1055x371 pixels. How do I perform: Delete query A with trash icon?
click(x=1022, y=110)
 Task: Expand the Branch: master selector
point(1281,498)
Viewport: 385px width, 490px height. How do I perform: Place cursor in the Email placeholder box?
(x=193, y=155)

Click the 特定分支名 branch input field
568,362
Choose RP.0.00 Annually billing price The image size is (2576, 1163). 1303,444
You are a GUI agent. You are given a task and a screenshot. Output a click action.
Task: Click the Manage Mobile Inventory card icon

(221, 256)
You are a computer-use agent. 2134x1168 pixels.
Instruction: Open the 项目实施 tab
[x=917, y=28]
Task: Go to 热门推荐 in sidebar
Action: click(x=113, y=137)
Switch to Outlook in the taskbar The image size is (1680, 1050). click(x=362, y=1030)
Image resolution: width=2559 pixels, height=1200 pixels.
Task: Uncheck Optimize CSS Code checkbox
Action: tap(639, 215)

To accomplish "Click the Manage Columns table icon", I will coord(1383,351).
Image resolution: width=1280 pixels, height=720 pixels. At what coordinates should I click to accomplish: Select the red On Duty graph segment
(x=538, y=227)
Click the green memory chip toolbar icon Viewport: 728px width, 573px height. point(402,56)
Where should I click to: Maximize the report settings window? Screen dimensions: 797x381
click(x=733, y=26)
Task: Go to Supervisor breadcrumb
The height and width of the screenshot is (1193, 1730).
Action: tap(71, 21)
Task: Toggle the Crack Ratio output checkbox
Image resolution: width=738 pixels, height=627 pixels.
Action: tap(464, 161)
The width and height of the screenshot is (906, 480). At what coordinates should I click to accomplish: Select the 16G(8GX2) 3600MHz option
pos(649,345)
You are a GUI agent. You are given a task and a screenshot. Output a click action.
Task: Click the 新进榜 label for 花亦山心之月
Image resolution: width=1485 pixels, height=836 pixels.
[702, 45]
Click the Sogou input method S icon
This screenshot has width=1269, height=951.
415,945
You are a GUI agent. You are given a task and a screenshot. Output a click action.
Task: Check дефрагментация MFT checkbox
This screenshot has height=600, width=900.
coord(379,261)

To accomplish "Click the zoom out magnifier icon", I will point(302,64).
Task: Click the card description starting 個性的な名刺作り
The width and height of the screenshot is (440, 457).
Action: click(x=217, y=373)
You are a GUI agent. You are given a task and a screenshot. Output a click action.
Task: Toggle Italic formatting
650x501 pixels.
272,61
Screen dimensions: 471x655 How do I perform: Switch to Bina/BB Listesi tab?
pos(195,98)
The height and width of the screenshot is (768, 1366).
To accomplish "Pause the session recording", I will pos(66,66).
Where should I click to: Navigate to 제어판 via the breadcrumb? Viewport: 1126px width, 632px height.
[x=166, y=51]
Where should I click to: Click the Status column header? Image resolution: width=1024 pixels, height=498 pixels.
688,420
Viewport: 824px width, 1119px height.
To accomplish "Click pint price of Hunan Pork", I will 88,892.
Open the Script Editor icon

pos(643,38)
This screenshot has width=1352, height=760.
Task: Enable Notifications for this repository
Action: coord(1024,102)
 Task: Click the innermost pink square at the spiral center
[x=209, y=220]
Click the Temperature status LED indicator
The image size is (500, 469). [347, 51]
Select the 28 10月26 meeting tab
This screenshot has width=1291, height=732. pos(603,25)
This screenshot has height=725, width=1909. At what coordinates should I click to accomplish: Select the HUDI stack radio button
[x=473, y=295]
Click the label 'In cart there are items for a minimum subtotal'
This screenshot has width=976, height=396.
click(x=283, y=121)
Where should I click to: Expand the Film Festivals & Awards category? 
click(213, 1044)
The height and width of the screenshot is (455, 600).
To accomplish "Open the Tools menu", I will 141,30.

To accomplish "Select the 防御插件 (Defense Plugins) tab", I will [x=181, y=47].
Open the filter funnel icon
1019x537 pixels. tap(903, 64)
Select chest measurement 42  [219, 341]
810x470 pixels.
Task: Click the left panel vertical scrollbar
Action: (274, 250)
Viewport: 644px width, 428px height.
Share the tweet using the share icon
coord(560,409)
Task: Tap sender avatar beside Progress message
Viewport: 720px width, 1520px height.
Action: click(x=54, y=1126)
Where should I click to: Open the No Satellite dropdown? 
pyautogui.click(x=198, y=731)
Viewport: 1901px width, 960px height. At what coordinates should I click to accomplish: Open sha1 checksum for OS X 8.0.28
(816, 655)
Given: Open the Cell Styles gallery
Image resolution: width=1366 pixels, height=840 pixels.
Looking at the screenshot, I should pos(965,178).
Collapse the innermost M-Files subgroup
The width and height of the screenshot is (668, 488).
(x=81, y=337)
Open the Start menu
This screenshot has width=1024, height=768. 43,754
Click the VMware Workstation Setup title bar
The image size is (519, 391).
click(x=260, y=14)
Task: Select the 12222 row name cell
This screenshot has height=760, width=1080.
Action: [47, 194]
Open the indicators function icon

+ + +

■ TASK TO CARRY OUT: Format all of the records above as a numbered list with one line per item, omitting any blank lines.

■ RESPONSE TO THIS EXERCISE:
1. 1055x371 pixels. How do I perform: Delete query A with trash icon?
2. click(x=1022, y=110)
3.  Task: Expand the Branch: master selector
4. point(1281,498)
5. Viewport: 385px width, 490px height. How do I perform: Place cursor in the Email placeholder box?
6. (x=193, y=155)
7. Click the 特定分支名 branch input field
8. 568,362
9. Choose RP.0.00 Annually billing price The image size is (2576, 1163). 1303,444
10. You are a GUI agent. You are given a task and a screenshot. Output a click action.
11. Task: Click the Manage Mobile Inventory card icon
12. (221, 256)
13. You are a computer-use agent. 2134x1168 pixels.
14. Instruction: Open the 项目实施 tab
15. [x=917, y=28]
16. Task: Go to 热门推荐 in sidebar
17. Action: click(x=113, y=137)
18. Switch to Outlook in the taskbar The image size is (1680, 1050). click(x=362, y=1030)
19. Image resolution: width=2559 pixels, height=1200 pixels.
20. Task: Uncheck Optimize CSS Code checkbox
21. Action: tap(639, 215)
22. To accomplish "Click the Manage Columns table icon", I will coord(1383,351).
23. Image resolution: width=1280 pixels, height=720 pixels. At what coordinates should I click to accomplish: Select the red On Duty graph segment
24. (x=538, y=227)
25. Click the green memory chip toolbar icon Viewport: 728px width, 573px height. point(402,56)
26. Where should I click to: Maximize the report settings window? Screen dimensions: 797x381
27. click(x=733, y=26)
28. Task: Go to Supervisor breadcrumb
29. The height and width of the screenshot is (1193, 1730).
30. Action: tap(71, 21)
31. Task: Toggle the Crack Ratio output checkbox
32. Image resolution: width=738 pixels, height=627 pixels.
33. Action: tap(464, 161)
34. The width and height of the screenshot is (906, 480). At what coordinates should I click to accomplish: Select the 16G(8GX2) 3600MHz option
35. pos(649,345)
36. You are a GUI agent. You are given a task and a screenshot. Output a click action.
37. Task: Click the 新进榜 label for 花亦山心之月
38. Image resolution: width=1485 pixels, height=836 pixels.
39. [702, 45]
40. Click the Sogou input method S icon
41. This screenshot has width=1269, height=951.
42. 415,945
43. You are a GUI agent. You are given a task and a screenshot. Output a click action.
44. Task: Check дефрагментация MFT checkbox
45. This screenshot has height=600, width=900.
46. coord(379,261)
47. To accomplish "Click the zoom out magnifier icon", I will point(302,64).
48. Task: Click the card description starting 個性的な名刺作り
49. The width and height of the screenshot is (440, 457).
50. Action: click(x=217, y=373)
51. You are a GUI agent. You are given a task and a screenshot. Output a click action.
52. Task: Toggle Italic formatting
53. 650x501 pixels.
54. 272,61
55. Screen dimensions: 471x655 How do I perform: Switch to Bina/BB Listesi tab?
56. pos(195,98)
57. The height and width of the screenshot is (768, 1366).
58. To accomplish "Pause the session recording", I will pos(66,66).
59. Where should I click to: Navigate to 제어판 via the breadcrumb? Viewport: 1126px width, 632px height.
60. [x=166, y=51]
61. Where should I click to: Click the Status column header? Image resolution: width=1024 pixels, height=498 pixels.
62. 688,420
63. Viewport: 824px width, 1119px height.
64. To accomplish "Click pint price of Hunan Pork", I will 88,892.
65. Open the Script Editor icon
66. pos(643,38)
67. This screenshot has width=1352, height=760.
68. Task: Enable Notifications for this repository
69. Action: coord(1024,102)
70.  Task: Click the innermost pink square at the spiral center
71. [x=209, y=220]
72. Click the Temperature status LED indicator
73. The image size is (500, 469). [347, 51]
74. Select the 28 10月26 meeting tab
75. This screenshot has width=1291, height=732. pos(603,25)
76. This screenshot has height=725, width=1909. At what coordinates should I click to accomplish: Select the HUDI stack radio button
77. [x=473, y=295]
78. Click the label 'In cart there are items for a minimum subtotal'
79. This screenshot has width=976, height=396.
80. click(x=283, y=121)
81. Where should I click to: Expand the Film Festivals & Awards category? 
82. click(213, 1044)
83. The height and width of the screenshot is (455, 600).
84. To accomplish "Open the Tools menu", I will 141,30.
85. To accomplish "Select the 防御插件 (Defense Plugins) tab", I will [x=181, y=47].
86. Open the filter funnel icon
87. 1019x537 pixels. tap(903, 64)
88. Select chest measurement 42  [219, 341]
89. 810x470 pixels.
90. Task: Click the left panel vertical scrollbar
91. Action: (274, 250)
92. Viewport: 644px width, 428px height.
93. Share the tweet using the share icon
94. coord(560,409)
95. Task: Tap sender avatar beside Progress message
96. Viewport: 720px width, 1520px height.
97. Action: click(x=54, y=1126)
98. Where should I click to: Open the No Satellite dropdown? 
99. pyautogui.click(x=198, y=731)
100. Viewport: 1901px width, 960px height. At what coordinates should I click to accomplish: Open sha1 checksum for OS X 8.0.28
101. (816, 655)
102. Given: Open the Cell Styles gallery
103. Image resolution: width=1366 pixels, height=840 pixels.
104. Looking at the screenshot, I should pos(965,178).
105. Collapse the innermost M-Files subgroup
106. The width and height of the screenshot is (668, 488).
107. (x=81, y=337)
108. Open the Start menu
109. This screenshot has width=1024, height=768. 43,754
110. Click the VMware Workstation Setup title bar
111. The image size is (519, 391).
112. click(x=260, y=14)
113. Task: Select the 12222 row name cell
114. This screenshot has height=760, width=1080.
115. Action: [47, 194]
116. Open the indicators function icon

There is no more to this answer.